Collected data:

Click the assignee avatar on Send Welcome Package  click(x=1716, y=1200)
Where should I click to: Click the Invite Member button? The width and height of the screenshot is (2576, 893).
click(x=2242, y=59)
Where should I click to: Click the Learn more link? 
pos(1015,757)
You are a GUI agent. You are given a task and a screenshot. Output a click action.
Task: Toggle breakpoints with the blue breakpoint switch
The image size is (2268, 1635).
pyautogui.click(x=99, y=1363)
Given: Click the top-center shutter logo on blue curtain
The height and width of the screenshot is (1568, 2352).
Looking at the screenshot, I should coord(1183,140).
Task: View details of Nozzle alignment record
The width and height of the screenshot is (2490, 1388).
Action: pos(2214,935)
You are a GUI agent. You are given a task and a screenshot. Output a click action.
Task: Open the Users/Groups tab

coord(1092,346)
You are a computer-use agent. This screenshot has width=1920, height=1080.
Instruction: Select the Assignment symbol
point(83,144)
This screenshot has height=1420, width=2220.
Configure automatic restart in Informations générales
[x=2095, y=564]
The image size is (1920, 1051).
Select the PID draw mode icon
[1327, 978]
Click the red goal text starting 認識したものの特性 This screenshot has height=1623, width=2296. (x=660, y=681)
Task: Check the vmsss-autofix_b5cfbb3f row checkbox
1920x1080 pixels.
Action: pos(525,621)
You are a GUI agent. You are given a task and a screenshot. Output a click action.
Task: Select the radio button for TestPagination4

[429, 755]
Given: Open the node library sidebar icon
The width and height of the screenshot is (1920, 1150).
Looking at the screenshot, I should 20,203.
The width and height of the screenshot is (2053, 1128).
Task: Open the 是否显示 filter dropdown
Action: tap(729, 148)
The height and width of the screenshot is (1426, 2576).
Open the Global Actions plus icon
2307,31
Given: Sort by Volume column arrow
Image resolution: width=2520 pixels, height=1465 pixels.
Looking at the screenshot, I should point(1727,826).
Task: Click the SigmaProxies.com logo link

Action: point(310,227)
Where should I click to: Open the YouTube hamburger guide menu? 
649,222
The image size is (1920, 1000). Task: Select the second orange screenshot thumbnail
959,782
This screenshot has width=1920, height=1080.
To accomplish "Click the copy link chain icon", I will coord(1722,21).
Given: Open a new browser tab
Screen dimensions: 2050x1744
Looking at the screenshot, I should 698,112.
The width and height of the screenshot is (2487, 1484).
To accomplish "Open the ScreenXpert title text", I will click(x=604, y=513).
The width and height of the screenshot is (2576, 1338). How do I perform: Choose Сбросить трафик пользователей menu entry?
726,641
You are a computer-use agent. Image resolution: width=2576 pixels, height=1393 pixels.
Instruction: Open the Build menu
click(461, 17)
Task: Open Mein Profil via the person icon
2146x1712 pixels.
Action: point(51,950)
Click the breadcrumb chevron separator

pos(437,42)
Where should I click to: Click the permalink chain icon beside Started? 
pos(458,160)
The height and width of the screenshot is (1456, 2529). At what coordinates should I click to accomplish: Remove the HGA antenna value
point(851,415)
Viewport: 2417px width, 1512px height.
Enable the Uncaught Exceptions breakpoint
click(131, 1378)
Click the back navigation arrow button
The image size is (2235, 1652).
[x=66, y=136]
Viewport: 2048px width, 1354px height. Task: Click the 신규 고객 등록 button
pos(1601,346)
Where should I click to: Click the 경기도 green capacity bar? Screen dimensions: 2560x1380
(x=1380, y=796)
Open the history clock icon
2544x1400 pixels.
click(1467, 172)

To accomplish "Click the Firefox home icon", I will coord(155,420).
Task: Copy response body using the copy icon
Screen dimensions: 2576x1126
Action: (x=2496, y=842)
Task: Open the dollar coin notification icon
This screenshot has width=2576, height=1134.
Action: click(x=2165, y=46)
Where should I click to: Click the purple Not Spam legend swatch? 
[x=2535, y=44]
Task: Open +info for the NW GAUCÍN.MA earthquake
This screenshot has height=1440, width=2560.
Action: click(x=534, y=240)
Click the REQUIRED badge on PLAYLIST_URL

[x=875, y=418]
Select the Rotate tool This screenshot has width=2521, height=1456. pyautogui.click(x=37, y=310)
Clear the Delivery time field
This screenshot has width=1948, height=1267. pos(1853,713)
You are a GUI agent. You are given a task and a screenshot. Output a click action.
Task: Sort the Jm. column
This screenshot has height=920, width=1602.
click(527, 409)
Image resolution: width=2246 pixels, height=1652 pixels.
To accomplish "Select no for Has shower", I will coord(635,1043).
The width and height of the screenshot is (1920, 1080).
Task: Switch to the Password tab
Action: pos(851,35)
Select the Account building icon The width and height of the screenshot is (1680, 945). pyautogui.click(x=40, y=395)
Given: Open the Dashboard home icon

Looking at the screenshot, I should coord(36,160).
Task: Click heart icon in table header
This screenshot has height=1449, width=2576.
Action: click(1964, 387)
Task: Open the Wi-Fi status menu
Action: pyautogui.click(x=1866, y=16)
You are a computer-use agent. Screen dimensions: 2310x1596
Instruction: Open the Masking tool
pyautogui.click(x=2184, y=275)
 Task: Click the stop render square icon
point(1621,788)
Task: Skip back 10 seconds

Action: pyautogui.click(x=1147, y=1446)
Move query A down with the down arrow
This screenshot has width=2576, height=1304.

• [Work request] Repeat, exactly and in full, the records shown above.

• [Answer space]
Click the assignee avatar on Send Welcome Package  click(x=1716, y=1200)
Where should I click to: Click the Invite Member button? The width and height of the screenshot is (2576, 893).
click(x=2242, y=59)
Where should I click to: Click the Learn more link? 
pos(1015,757)
You are a GUI agent. You are given a task and a screenshot. Output a click action.
Task: Toggle breakpoints with the blue breakpoint switch
The image size is (2268, 1635).
pyautogui.click(x=99, y=1363)
Given: Click the top-center shutter logo on blue curtain
The height and width of the screenshot is (1568, 2352).
Looking at the screenshot, I should coord(1183,140).
Task: View details of Nozzle alignment record
The width and height of the screenshot is (2490, 1388).
Action: pos(2214,935)
You are a GUI agent. You are given a task and a screenshot. Output a click action.
Task: Open the Users/Groups tab

coord(1092,346)
You are a computer-use agent. This screenshot has width=1920, height=1080.
Instruction: Select the Assignment symbol
point(83,144)
This screenshot has height=1420, width=2220.
Configure automatic restart in Informations générales
[x=2095, y=564]
The image size is (1920, 1051).
Select the PID draw mode icon
[1327, 978]
Click the red goal text starting 認識したものの特性 This screenshot has height=1623, width=2296. (x=660, y=681)
Task: Check the vmsss-autofix_b5cfbb3f row checkbox
1920x1080 pixels.
Action: pos(525,621)
You are a GUI agent. You are given a task and a screenshot. Output a click action.
Task: Select the radio button for TestPagination4

[429, 755]
Given: Open the node library sidebar icon
The width and height of the screenshot is (1920, 1150).
Looking at the screenshot, I should 20,203.
The width and height of the screenshot is (2053, 1128).
Task: Open the 是否显示 filter dropdown
Action: tap(729, 148)
The height and width of the screenshot is (1426, 2576).
Open the Global Actions plus icon
2307,31
Given: Sort by Volume column arrow
Image resolution: width=2520 pixels, height=1465 pixels.
Looking at the screenshot, I should point(1727,826).
Task: Click the SigmaProxies.com logo link

Action: point(310,227)
Where should I click to: Open the YouTube hamburger guide menu? 
649,222
The image size is (1920, 1000). Task: Select the second orange screenshot thumbnail
959,782
This screenshot has width=1920, height=1080.
To accomplish "Click the copy link chain icon", I will coord(1722,21).
Given: Open a new browser tab
Screen dimensions: 2050x1744
Looking at the screenshot, I should 698,112.
The width and height of the screenshot is (2487, 1484).
To accomplish "Open the ScreenXpert title text", I will click(x=604, y=513).
The width and height of the screenshot is (2576, 1338). How do I perform: Choose Сбросить трафик пользователей menu entry?
726,641
You are a computer-use agent. Image resolution: width=2576 pixels, height=1393 pixels.
Instruction: Open the Build menu
click(461, 17)
Task: Open Mein Profil via the person icon
2146x1712 pixels.
Action: point(51,950)
Click the breadcrumb chevron separator

pos(437,42)
Where should I click to: Click the permalink chain icon beside Started? 
pos(458,160)
The height and width of the screenshot is (1456, 2529). At what coordinates should I click to accomplish: Remove the HGA antenna value
point(851,415)
Viewport: 2417px width, 1512px height.
Enable the Uncaught Exceptions breakpoint
click(131, 1378)
Click the back navigation arrow button
The image size is (2235, 1652).
[x=66, y=136]
Viewport: 2048px width, 1354px height. Task: Click the 신규 고객 등록 button
pos(1601,346)
Where should I click to: Click the 경기도 green capacity bar? Screen dimensions: 2560x1380
(x=1380, y=796)
Open the history clock icon
2544x1400 pixels.
click(1467, 172)

To accomplish "Click the Firefox home icon", I will coord(155,420).
Task: Copy response body using the copy icon
Screen dimensions: 2576x1126
Action: (x=2496, y=842)
Task: Open the dollar coin notification icon
This screenshot has width=2576, height=1134.
Action: click(x=2165, y=46)
Where should I click to: Click the purple Not Spam legend swatch? 
[x=2535, y=44]
Task: Open +info for the NW GAUCÍN.MA earthquake
This screenshot has height=1440, width=2560.
Action: click(x=534, y=240)
Click the REQUIRED badge on PLAYLIST_URL

[x=875, y=418]
Select the Rotate tool This screenshot has width=2521, height=1456. pyautogui.click(x=37, y=310)
Clear the Delivery time field
This screenshot has width=1948, height=1267. pos(1853,713)
You are a GUI agent. You are given a task and a screenshot. Output a click action.
Task: Sort the Jm. column
This screenshot has height=920, width=1602.
click(527, 409)
Image resolution: width=2246 pixels, height=1652 pixels.
To accomplish "Select no for Has shower", I will coord(635,1043).
The width and height of the screenshot is (1920, 1080).
Task: Switch to the Password tab
Action: pos(851,35)
Select the Account building icon The width and height of the screenshot is (1680, 945). pyautogui.click(x=40, y=395)
Given: Open the Dashboard home icon

Looking at the screenshot, I should coord(36,160).
Task: Click heart icon in table header
This screenshot has height=1449, width=2576.
Action: click(1964, 387)
Task: Open the Wi-Fi status menu
Action: pyautogui.click(x=1866, y=16)
You are a computer-use agent. Screen dimensions: 2310x1596
Instruction: Open the Masking tool
pyautogui.click(x=2184, y=275)
 Task: Click the stop render square icon
point(1621,788)
Task: Skip back 10 seconds

Action: pyautogui.click(x=1147, y=1446)
Move query A down with the down arrow
This screenshot has width=2576, height=1304.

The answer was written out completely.